*** PROVIDED DATA Section Begins ***
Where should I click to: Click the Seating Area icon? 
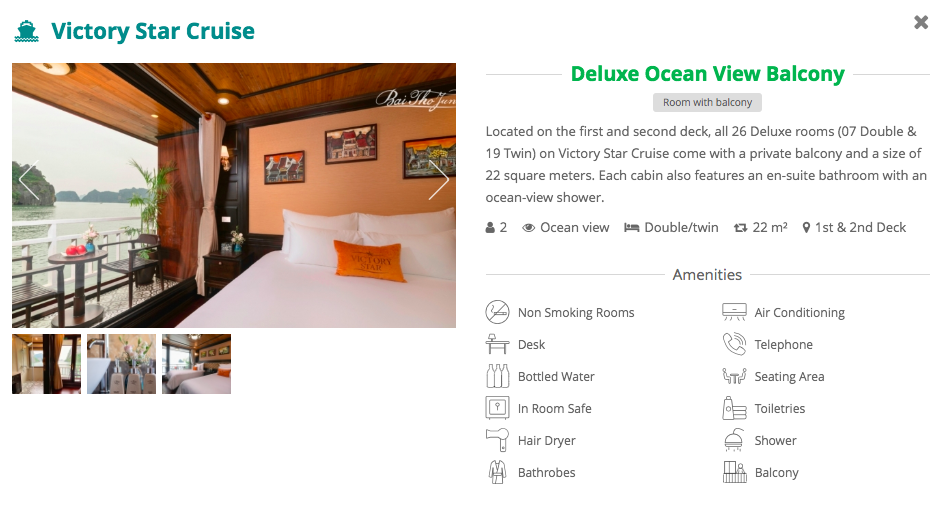coord(734,376)
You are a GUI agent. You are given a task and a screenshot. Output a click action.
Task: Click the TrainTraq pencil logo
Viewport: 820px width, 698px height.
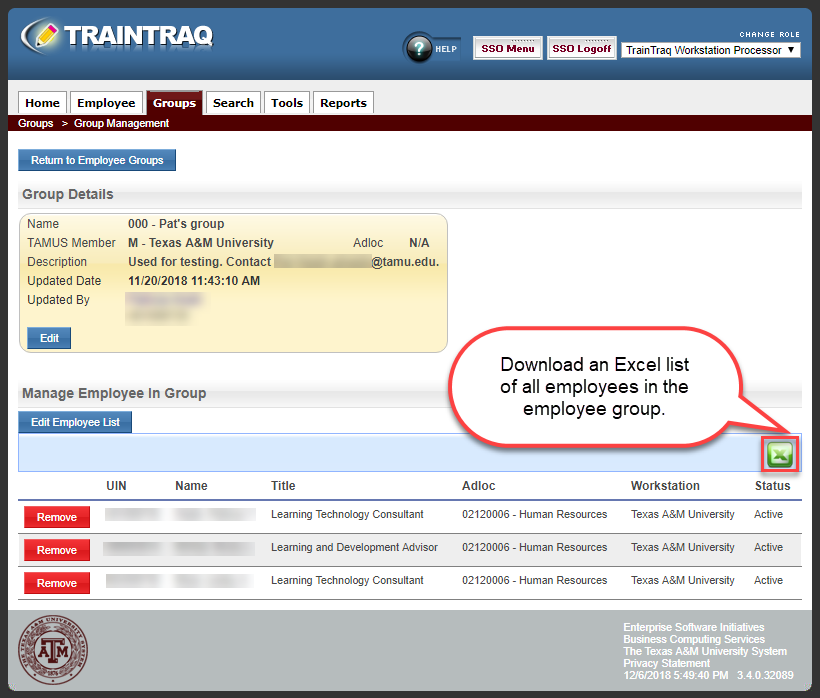click(45, 33)
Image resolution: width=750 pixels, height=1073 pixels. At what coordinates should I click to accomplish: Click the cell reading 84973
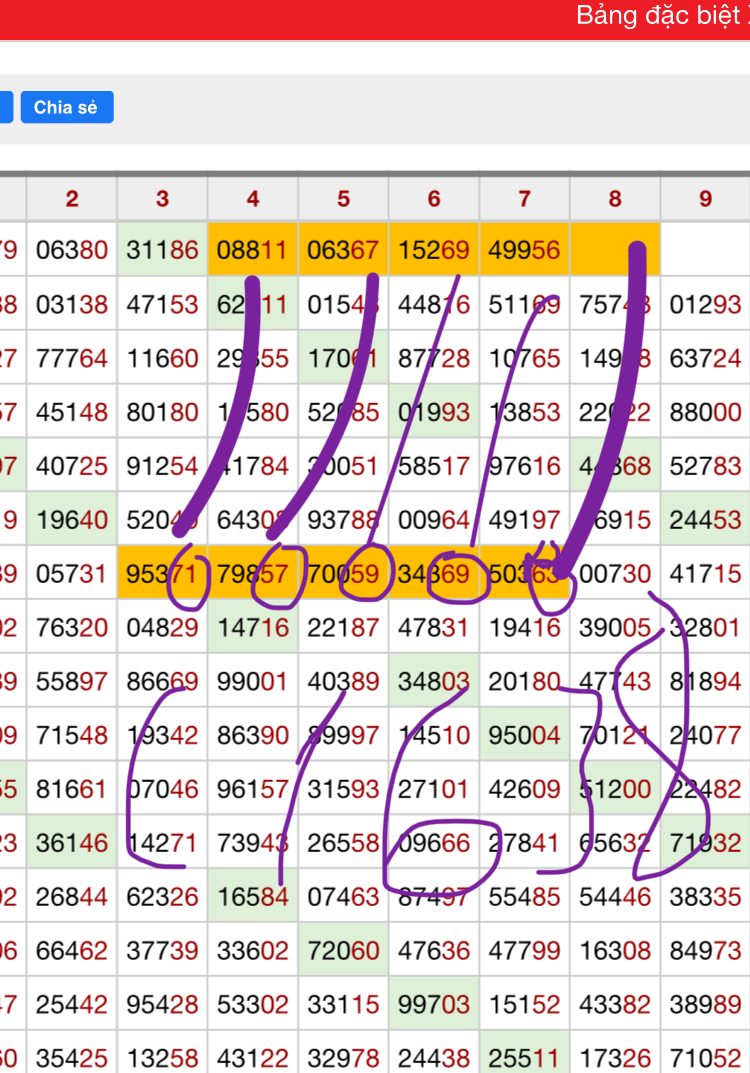(705, 952)
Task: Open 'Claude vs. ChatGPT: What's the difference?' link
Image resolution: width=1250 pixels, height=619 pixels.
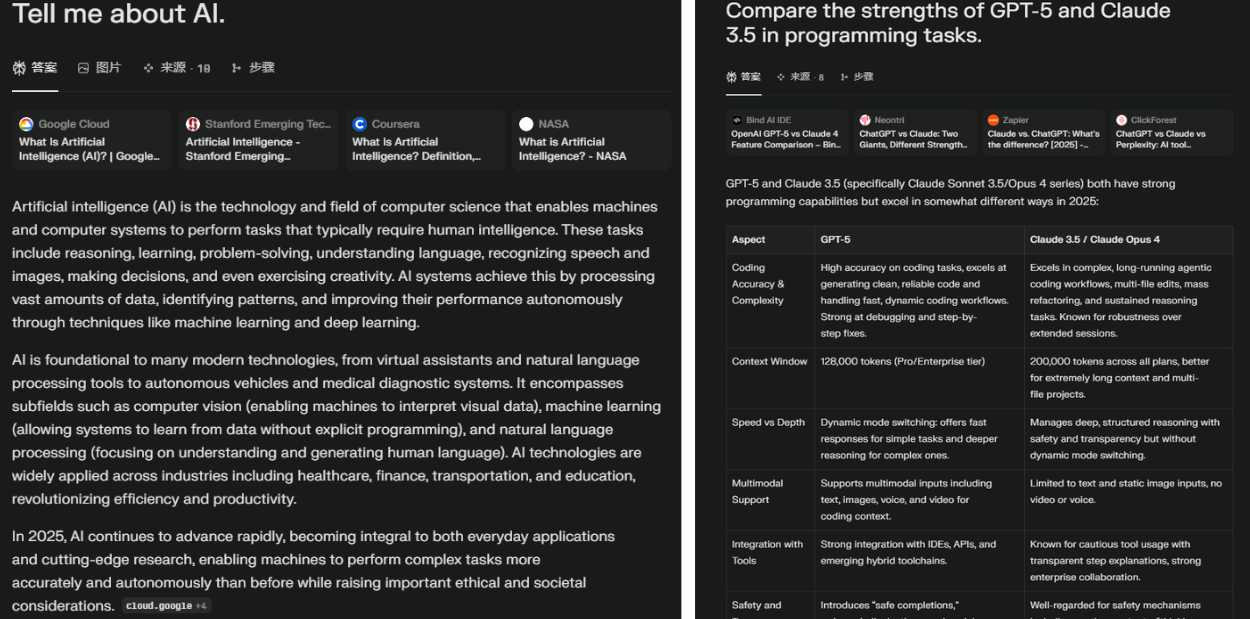Action: [x=1043, y=139]
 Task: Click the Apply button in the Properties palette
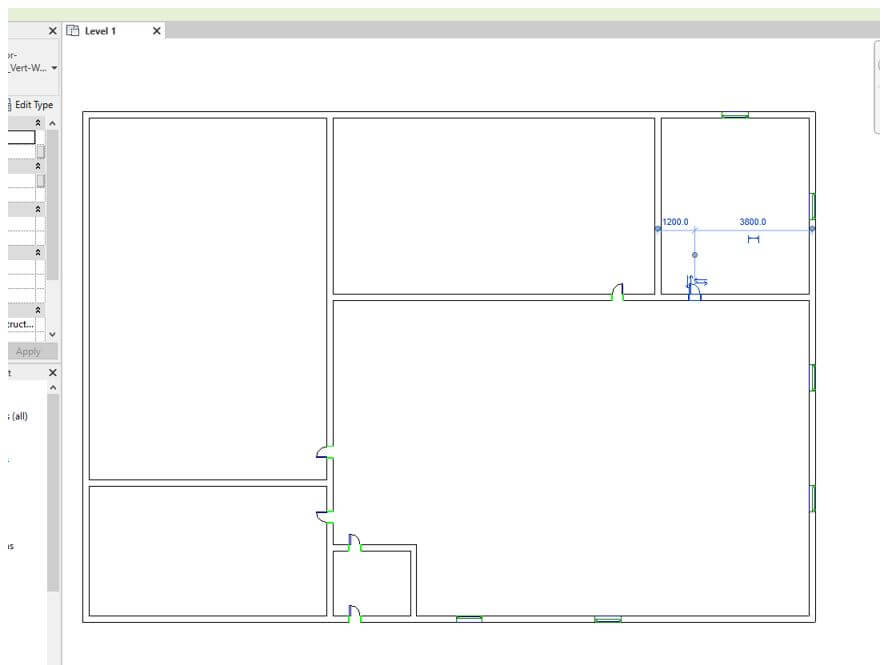tap(29, 351)
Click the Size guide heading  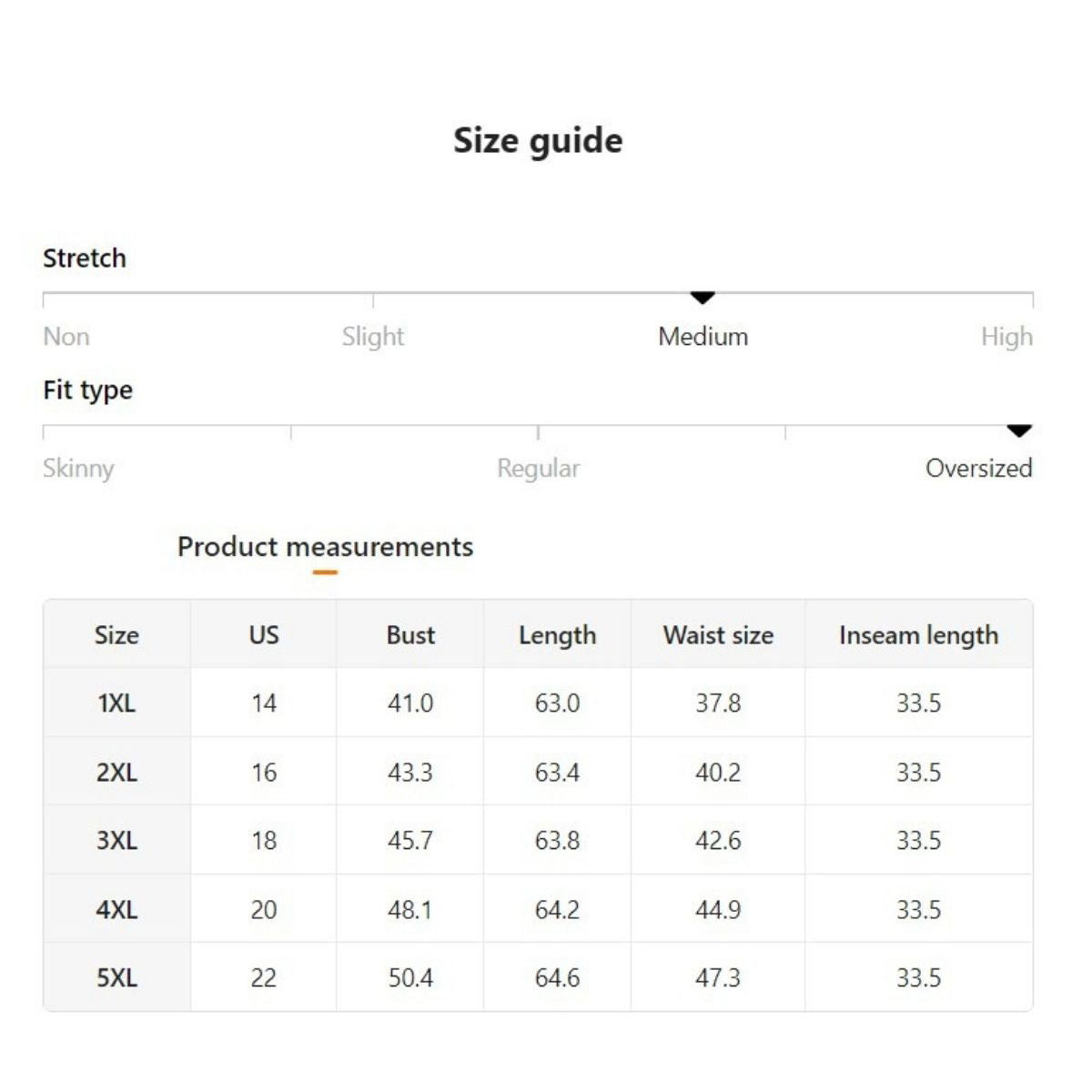538,141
*** PROVIDED DATA Section Ends ***
_TASK_. Please print the lines above exactly, beginning at the first line of the entries and ending at the line holding "Task: Open 'Claude", and leave the pictures out.

_REPLY TO THE EXERCISE_.
Where should I click to: Click the Seating Area icon? 
coord(734,376)
You are a GUI agent. You are given a task and a screenshot. Output a click action.
Task: Click the TrainTraq pencil logo
Viewport: 820px width, 698px height.
click(45, 33)
Image resolution: width=750 pixels, height=1073 pixels. At what coordinates should I click to accomplish: Click the cell reading 84973
(705, 952)
Task: Open 'Claude vs. ChatGPT: What's the difference?' link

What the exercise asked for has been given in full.